The third round of the WRC was also the first flyaway event, in Guanajuato, Mexico. Now, I say the first flyaway, but due to the exclusively European nature of the rescheduled season, it may in fact be the only flyaway race of the season. Nonetheless, the third round brought our third winner, with Sebastien Ogier standing upon the top step come Saturday evening. Yes, I say Saturday evening rather than Sunday, because the final day was cancelled due to the looming travel restrictions, and the event organisers thought it would be better to make sure everyone got home safe. Correct decision, I’d say. Behind Ogier was Tanak for the second consecutive event, with Ford claiming their first podium of the year with Teemu Suninen finishing third.

Much like Hyundai’s opening event, it was very much a rally of contrasting emotions for Ford, as Esapekka Lappi’s vehicle went up in a fiery inferno midway through the rally, with nothing salvageable from the burnt shell. This is likely to significantly hurt M-Sport, as they are effectively still a privateer outfit with just a fraction of the budget of their Asian rivals. This problem would have been compounded by the ongoing global crisis, leaving the team in a less-than-ideal financial situation.

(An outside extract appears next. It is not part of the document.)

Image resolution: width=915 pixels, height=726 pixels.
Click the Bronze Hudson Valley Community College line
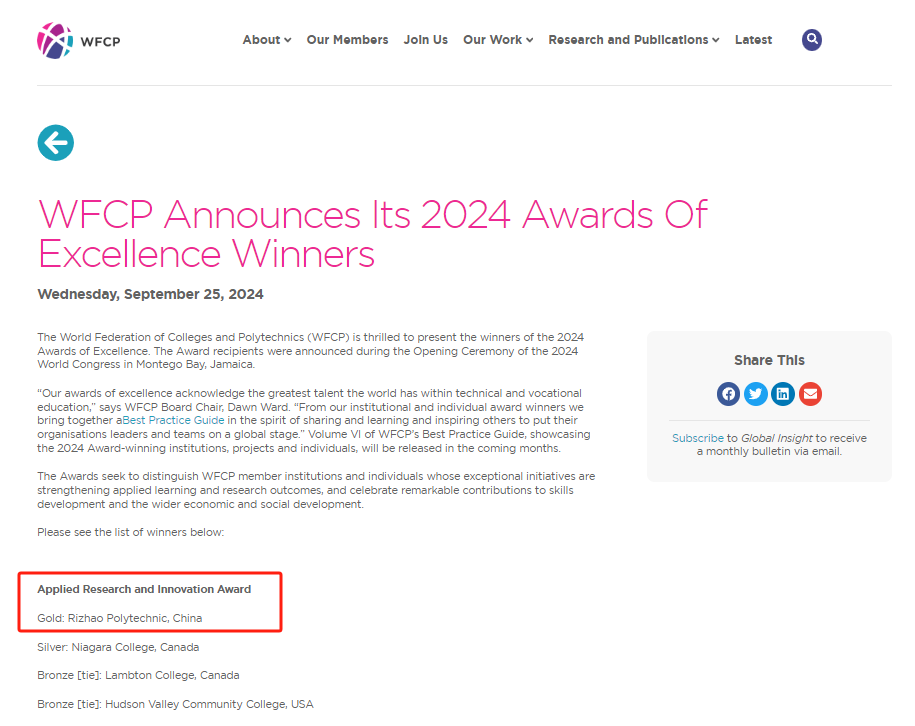coord(175,704)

Regardless, the Fiesta is undoubtedly the third-best car on the stages, as shown by their occupation of the lowly sixth and seventh spots in the championship standings, with Suninen leading Lappi. Above them, reigning champion Tanak is in fifth, two points behind rookie Rovanpera, who is in turn two points behind the leading Hyundai of Thierry Neuville, on 42 World Championship points. Leading the way are the Toyotas of Ogier and Evans, who have amassed 62 and 54 points respectively.

Looking forward to the rest of the season then, and we currently have four events pencilled into the schedule. First up, as previously mentioned, is the inaugural WRC running of Rally Estonia this weekend, September 4th-6th. Two weeks later, we head to Turkey (September 18th-20th), before we head to Italy in October (8th-11th) and Belgium in November (19th-22nd).


Despite not being a World Championship event in 2019, Rally Estonia had a pretty bumper cast regardless. Ott Tanak won his home event in his Toyota Yaris, with Andreas Mikkelsen in a Hyundai i20 finishing in second, but more than a minute behind. Esapekka Lappi’s Citroen C3 completed the podium, ahead of Elfyn Evans’ Fiesta and Craig Breen’s Hyundai. Winning the R5 category – and the European Rally Championship round – was the young Oliver Solberg, son of 2003 WRC Champion Petter Solberg. Oliver is returning to the WRC this weekend and will be hoping to once again be the class of the R5/Rally2 category. Neither Ogier nor Neuville contested this event in 2019, so it will be interesting to see whether their lack of local knowledge hinders their progress this weekend.

By complete contrast, Tanak failed to finish the 2019 edition of Rally Turkey, whilst Ogier took home the spoils. Of the other two title contenders, Neuville also suffered from issues during the event and finished eighth overall, whilst Evans was ruled out due to his back injury.


Rally Italia last year was certainly a matter of attrition, as almost all the main runners suffered problems, including Jari-Matti Latvala rolling his Yaris. In the end it was Dani Sordo who won the event from Suninen, with Evans fourth, Tanak fifth, Neuville sixth and Ogier significantly down the order in 41st overall. As a result, it’s difficult to say which drivers will be relishing these two upcoming rallies, as the results were so skewed by mechanical problems.

Not a single WRC machine entered the 2019 Ypres Rally Belgium, so this will once again pose a completely new challenge. It will, however, be interesting to see whether Hyundai draft in Craig Breen for the event to drive in the third car alongside Tanak and Neuville, as the Irishman was victorious outright last year.

In short, the season so far has been almost too close to call, with three winners and a defending champion on a fightback, but with half of the remaining events not featuring in last year’s calendar, the uncertainty could very well cause the fight for the championship to go right down to the wire.